Picture: British Museum
Answer - with great difficulty. In a must-read article, however, Neil Jeffares has had a go on his blog. He concludes that it is almost impossible to explain the workings of the connoisseurial mind, for:
[...] the lightbulb in a single [connoisseur's] head is invisible to the rest of us, and indistinguishable from self-delusion (except by inference from that expert’s track record).
A good track record is always the best way to measure a connoisseur. And remember the crucial difference between a 'nein-sager' and a connoisseur: it's no good just listening, as many do, to those who do nothing but reject attributions. The exclusionist has to prove himself by saying yes to things too.
Update - I've updated the earlier post I linked to above, but the point is important, so I'll mention it here as well. The German art historian Max Friedlander (1867-1958) is often cited as a proponent of instinctive connoisseurship. He wrote:
“The way in which an intuitive verdict is reached can, from the nature of things, only be described inadequately. A picture is shown to me. I glance at it, and declare it to be a work by Memling, without having proceeded to an examination of its full complexity of artistic form.”
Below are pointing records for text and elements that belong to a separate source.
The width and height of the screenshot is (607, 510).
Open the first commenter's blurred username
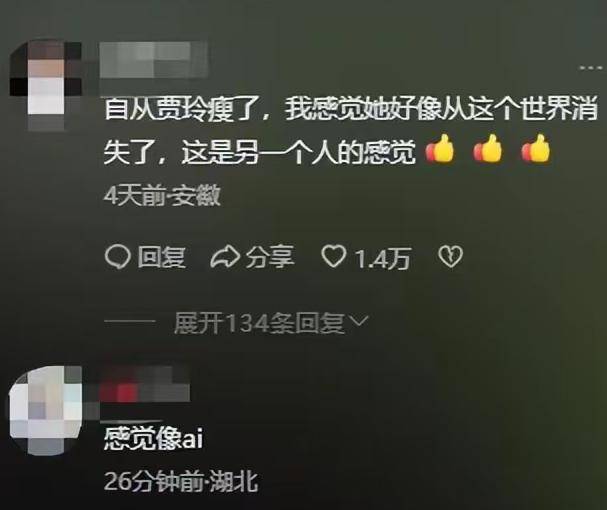pos(154,60)
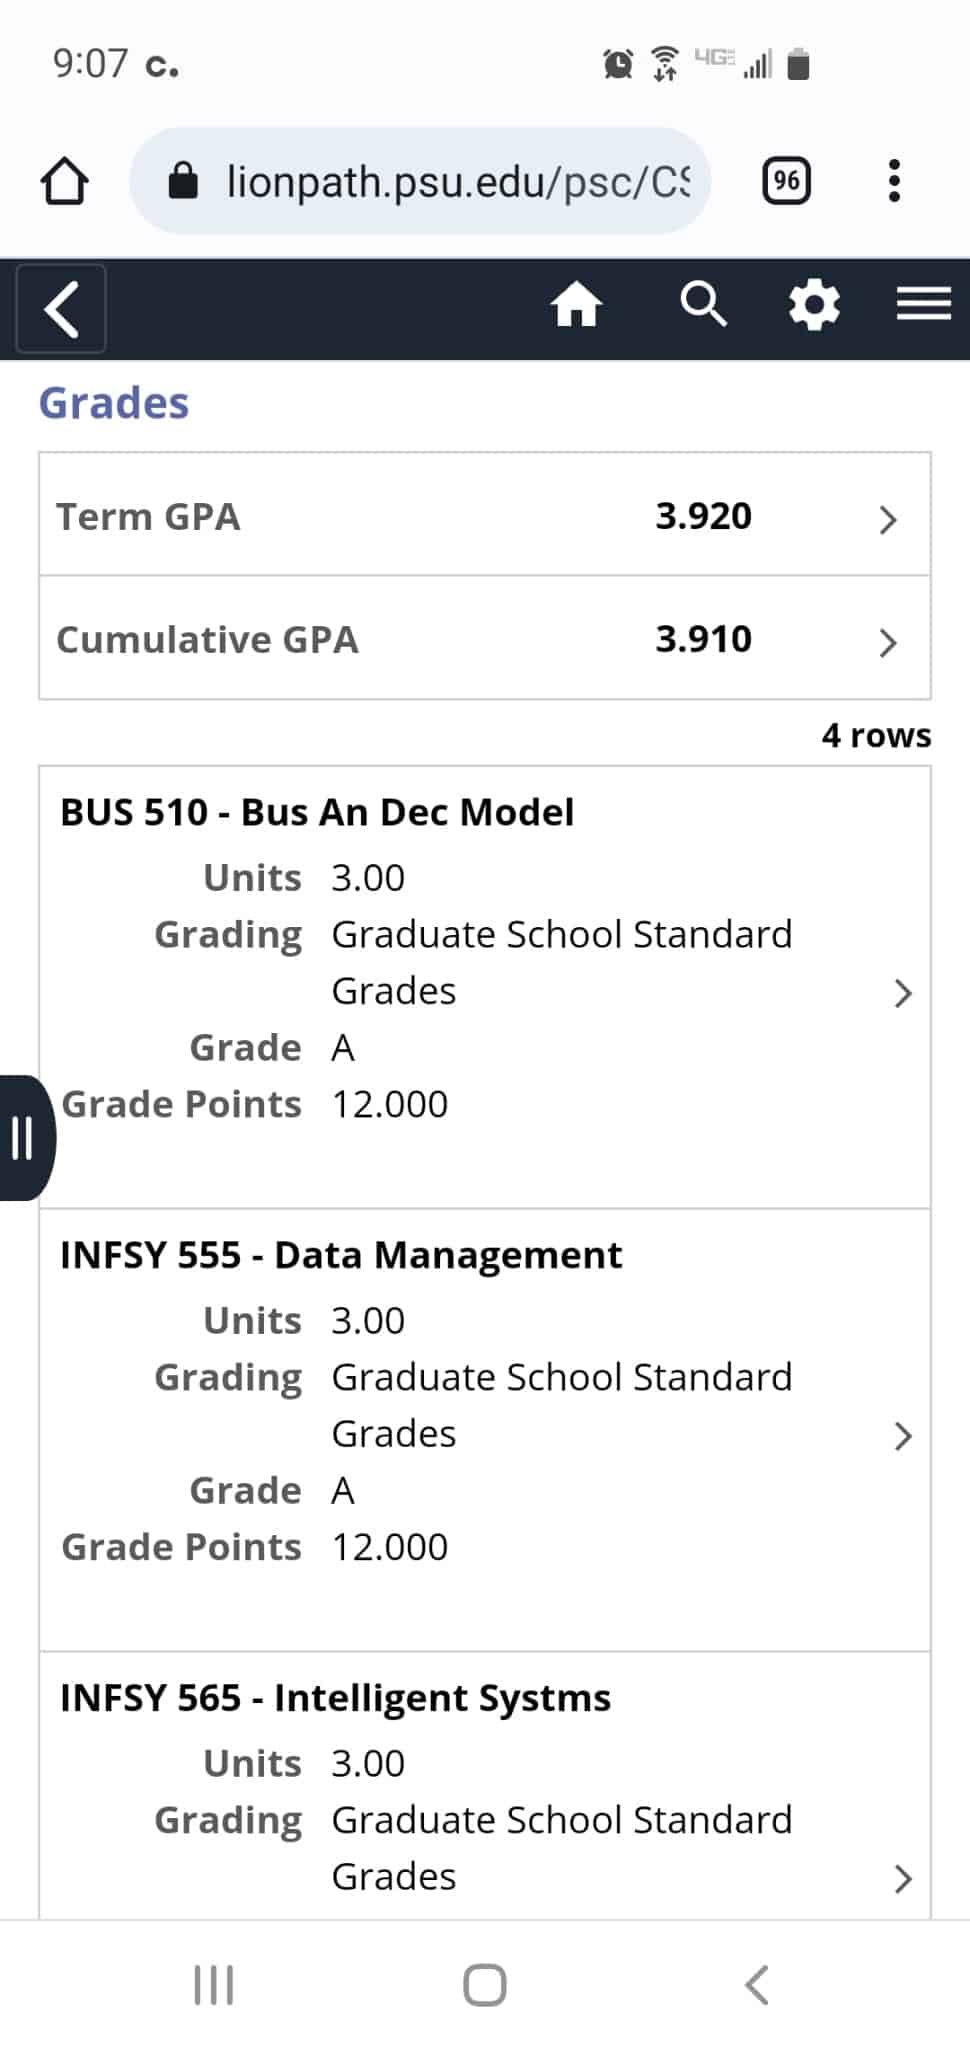Go to LionPath home via house icon
970x2048 pixels.
[x=576, y=304]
Art history's verdict on Friedlander, and his connoisseurial method, has not been overly kind, because it is considered that 'only half his attributions' have stood the test of time. However, this may be unjust criticism, for I found in Brian Sewell's autobiography an intriguing reference to Friedlander stating that only his pre-1933 and post 1945 attributions should be taken seriously. After that, when Germany was ruled by the Nazis, he was obliged to give optimistic attributions to Nazi collectors. He also helped Jewish families raise funds, he said, by issuing certificates that would make their art more valuable.
Update II - a reader writes, most usefully:
The problem Friedlander had is the lack of documentation (at the time and since) regarding the Flemish 'primitives' - for example, the only documentation on Mostaert is van Mander (known to be suspect as mostly recorded via word of mouth) and a handful of references to works in collections - there are no signed works apart from a suspected signed work in Rome, so Mostaert's entire oeuvre is pretty much guessed from titles of works mentioned by van Mander and an Ecce Homo listed in Margaret of Austria's inventory. There's certainly no conclusive evidence that any works are actually by Mostaert. The same goes for most early Flemish - so essentially Friedlander had a ton of photographs that he had to arrange into some sense, and that for me is a good basis that early Flemish art historians can work from. I'm sure given databases, science etc that Friedlander would have been more than happy to revise many of his attributions. Putting a name to a group of iconographically/compositionally similar works was in a way better than leaving them all as anons. It was a fascinating period for art history and Friedlander was in the enviable/unenviable position of having the reputation of a connoisseur and having pretty much everyman and his dog that owned an old master sending him photographs on a daily basis after an opinion.